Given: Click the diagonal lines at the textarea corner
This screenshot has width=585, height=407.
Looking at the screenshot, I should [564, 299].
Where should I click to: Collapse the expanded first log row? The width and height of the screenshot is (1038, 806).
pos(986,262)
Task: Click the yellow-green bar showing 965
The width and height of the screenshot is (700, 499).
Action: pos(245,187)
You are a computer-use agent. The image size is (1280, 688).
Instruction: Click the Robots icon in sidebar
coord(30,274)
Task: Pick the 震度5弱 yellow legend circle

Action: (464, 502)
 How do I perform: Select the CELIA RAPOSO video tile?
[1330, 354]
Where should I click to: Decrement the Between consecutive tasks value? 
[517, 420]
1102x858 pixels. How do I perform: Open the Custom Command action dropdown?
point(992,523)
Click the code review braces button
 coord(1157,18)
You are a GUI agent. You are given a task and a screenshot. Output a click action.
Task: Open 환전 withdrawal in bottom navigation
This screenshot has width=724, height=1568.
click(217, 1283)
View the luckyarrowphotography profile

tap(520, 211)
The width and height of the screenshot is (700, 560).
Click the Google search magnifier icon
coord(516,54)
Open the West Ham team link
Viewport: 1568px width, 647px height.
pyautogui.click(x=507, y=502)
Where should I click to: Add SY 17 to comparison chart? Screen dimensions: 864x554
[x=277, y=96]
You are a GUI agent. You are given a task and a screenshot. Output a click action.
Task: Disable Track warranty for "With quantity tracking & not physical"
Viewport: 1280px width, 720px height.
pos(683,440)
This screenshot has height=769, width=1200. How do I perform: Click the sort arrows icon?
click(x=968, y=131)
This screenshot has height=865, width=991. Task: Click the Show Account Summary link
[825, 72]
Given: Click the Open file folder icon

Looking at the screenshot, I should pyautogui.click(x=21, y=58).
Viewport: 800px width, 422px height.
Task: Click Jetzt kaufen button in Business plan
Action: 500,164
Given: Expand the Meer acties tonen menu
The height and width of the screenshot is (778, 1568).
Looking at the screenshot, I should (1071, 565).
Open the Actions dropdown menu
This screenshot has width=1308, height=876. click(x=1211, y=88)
--
Work to be completed =
Print every line of the records above without a single difference.

The completed task =
Given: Click the diagonal lines at the textarea corner
This screenshot has width=585, height=407.
Looking at the screenshot, I should [564, 299].
Where should I click to: Collapse the expanded first log row? The width and height of the screenshot is (1038, 806).
pos(986,262)
Task: Click the yellow-green bar showing 965
The width and height of the screenshot is (700, 499).
Action: pos(245,187)
You are a computer-use agent. The image size is (1280, 688).
Instruction: Click the Robots icon in sidebar
coord(30,274)
Task: Pick the 震度5弱 yellow legend circle

Action: (464, 502)
 How do I perform: Select the CELIA RAPOSO video tile?
[1330, 354]
Where should I click to: Decrement the Between consecutive tasks value? 
[517, 420]
1102x858 pixels. How do I perform: Open the Custom Command action dropdown?
point(992,523)
Click the code review braces button
 coord(1157,18)
You are a GUI agent. You are given a task and a screenshot. Output a click action.
Task: Open 환전 withdrawal in bottom navigation
This screenshot has width=724, height=1568.
click(217, 1283)
View the luckyarrowphotography profile

tap(520, 211)
The width and height of the screenshot is (700, 560).
Click the Google search magnifier icon
coord(516,54)
Open the West Ham team link
Viewport: 1568px width, 647px height.
pyautogui.click(x=507, y=502)
Where should I click to: Add SY 17 to comparison chart? Screen dimensions: 864x554
[x=277, y=96]
You are a GUI agent. You are given a task and a screenshot. Output a click action.
Task: Disable Track warranty for "With quantity tracking & not physical"
Viewport: 1280px width, 720px height.
pos(683,440)
This screenshot has height=769, width=1200. How do I perform: Click the sort arrows icon?
click(x=968, y=131)
This screenshot has height=865, width=991. Task: Click the Show Account Summary link
[825, 72]
Given: Click the Open file folder icon

Looking at the screenshot, I should pyautogui.click(x=21, y=58).
Viewport: 800px width, 422px height.
Task: Click Jetzt kaufen button in Business plan
Action: 500,164
Given: Expand the Meer acties tonen menu
The height and width of the screenshot is (778, 1568).
Looking at the screenshot, I should (1071, 565).
Open the Actions dropdown menu
This screenshot has width=1308, height=876. click(x=1211, y=88)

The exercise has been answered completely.